Aus dem beschleunigten Verfahren wurde nichts, weil Rabah L. (37) nicht mit der Verlesung der Aussagen einverstanden war. Richter Nick Zänker muss also die Zeugen laden. Dafür erließ er aber gegen L. und Mustafa S. (25) Haftbefehle. Der Vorwurf gegen die beiden Algerier lautet: versuchter Diebstahl und versuchter Diebstahl mit Waffen (gegen Rabah L.). Beide sollen in der Nacht zum vergangenen Sonntag im Cafe Glocksee (Calenberger Neustadt) versucht haben, einem Rollstuhlfahrer (45) den Rucksack zu stehlen. Rabah L. hatte ein Taschenmesser dabei.

Aus Sicht der Staatsanwaltschaft ist die Beweislage so eindeutig, dass sie in das beschleunigte Verfahren ging. Innerhalb einer Woche muss es ein Urteil geben, die Straferwartung darf nicht über einem Jahr Haft liegen. Deshalb wird am Donnerstag weiterverhandelt. Der Haftbefehl hat in solchen Fällen eine Gültigkeit von einer Woche.

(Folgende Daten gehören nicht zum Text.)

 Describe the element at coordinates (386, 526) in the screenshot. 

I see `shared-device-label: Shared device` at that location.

In solchen Verfahren sind Geständnisse nicht unüblich. Doch davon waren die Angeklagten gestern weit entfernt. Mustafa S.: „Was soll ich sagen? Was haben Sie überhaupt für Beweise?“ Ihr Mandant werde sich nicht äußern, sagte Anwältin Tanja Brettschneider. Da Rabah L. eine Mindeststrafe von sechs Monaten Gefängnis droht (Diebstahl mit Waffen), war sie als Pflichtverteidigerin beigeordnet worden. Ihn erwartet nach dem Prozess eine Ausweisung in die Niederlande, er war unter falscher syrischer Identität nach Deutschland eingereist.

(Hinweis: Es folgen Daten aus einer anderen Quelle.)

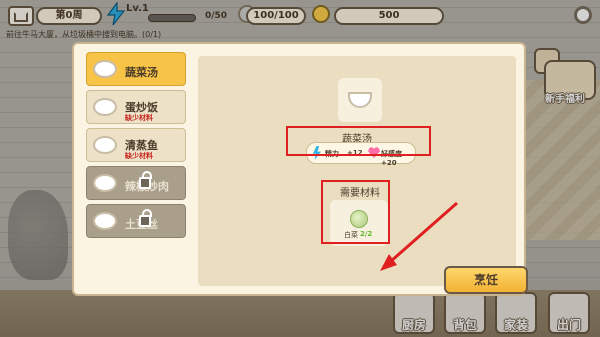 The width and height of the screenshot is (600, 337). I want to click on recipe-item-locked: 土豆丝, so click(136, 221).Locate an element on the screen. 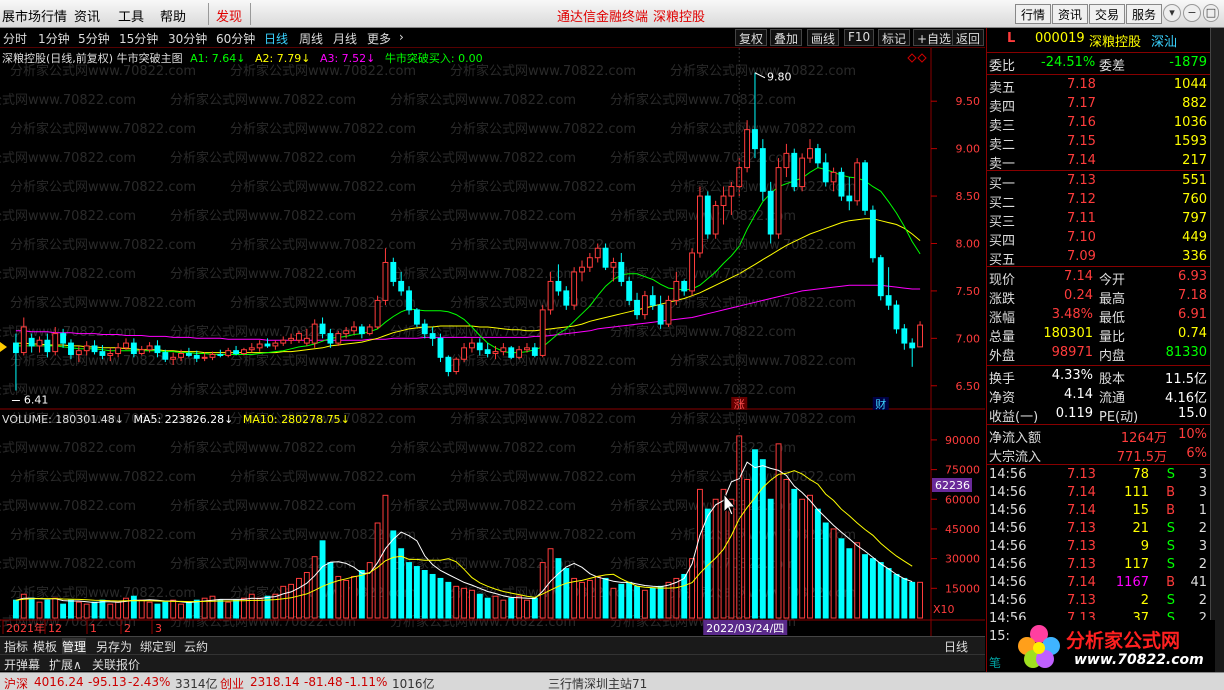 This screenshot has width=1224, height=690. bid-row: 买二 7.12 760 is located at coordinates (1099, 202).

Im Cafe Glocksee tranken und tanzten die beiden Männer. Die Securitys beobachteten, wie sie Frauen „antanzten“ und wohl versuchten, in ihre Taschen zu greifen. Als sie gemerkt hätten, dass sie dabei beobachtet worden seien, hätten sie sich von der Tanzfläche zurückgezogen, sagten Zeugen aus. Dann hätten sie versucht, den Rucksack des Rollstuhlfahrers zu klauen. Anschließend hätten sie das Wachpersonal bedroht. Vor der Tür habe sich Rabah L. mit einer Glasscherbe in den Bauch geritzt. Aus den Polizeiakten geht hervor, dass die Selbstverstümmelung dem Zweck diente, sich der Festnahme zu entziehen. Im Friederikenstift wurden allerdings nur oberflächliche Verletzungen bei L. festgestellt. Die beiden Angeklagten sollen zu einer Gruppe gehören, die gezielt Frauen „antanzt“, um sie zu bestehlen.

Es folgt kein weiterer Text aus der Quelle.